>>>

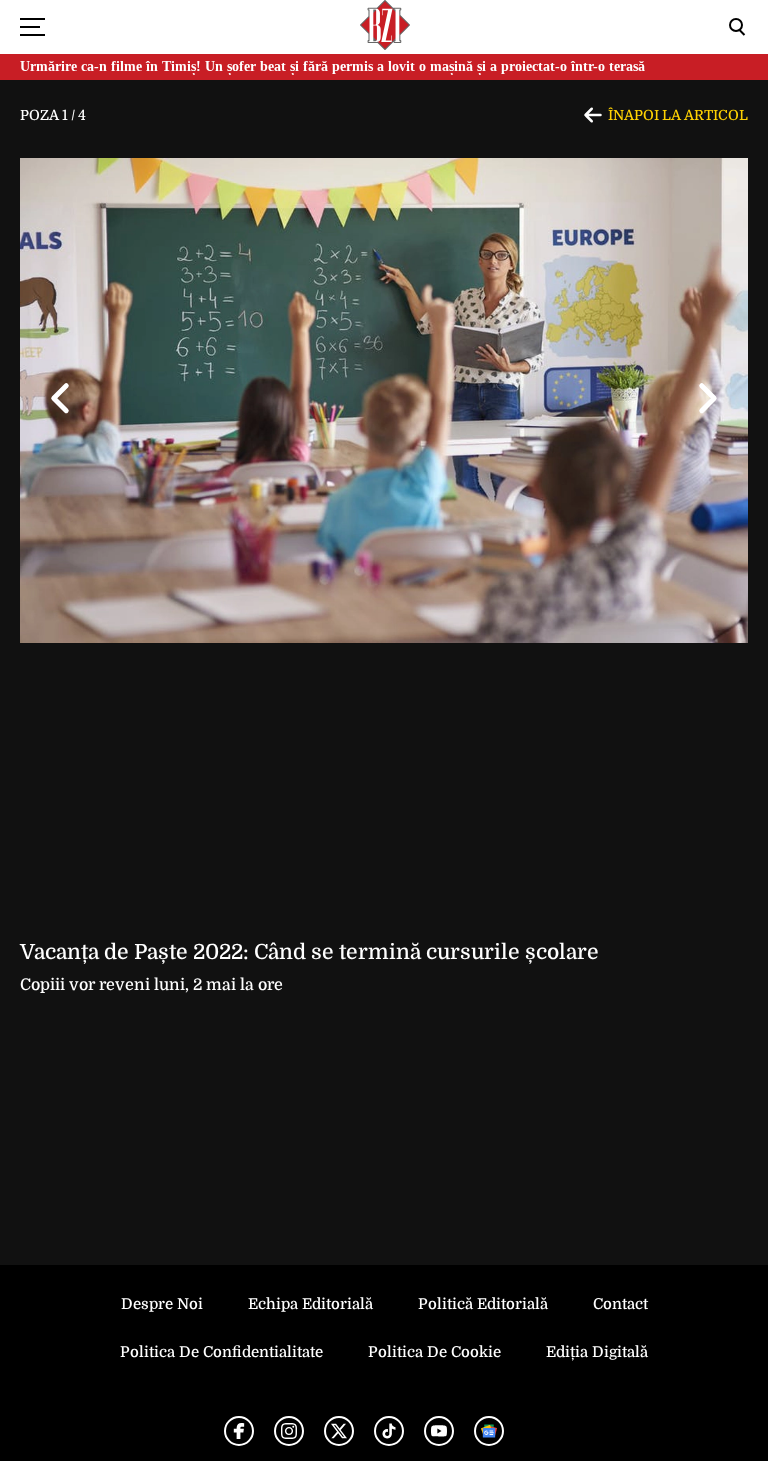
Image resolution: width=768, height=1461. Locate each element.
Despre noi (162, 1304)
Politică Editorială (483, 1304)
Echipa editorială (310, 1304)
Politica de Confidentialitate (221, 1352)
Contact (620, 1304)
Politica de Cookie (434, 1352)
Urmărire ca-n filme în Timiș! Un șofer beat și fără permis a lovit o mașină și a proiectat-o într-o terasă (332, 66)
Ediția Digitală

<<<

> **Exercise description**: Whenever a line above has the word "Politica" in it, copy that line.

> **Written response**:
Politica de Confidentialitate (221, 1352)
Politica de Cookie (434, 1352)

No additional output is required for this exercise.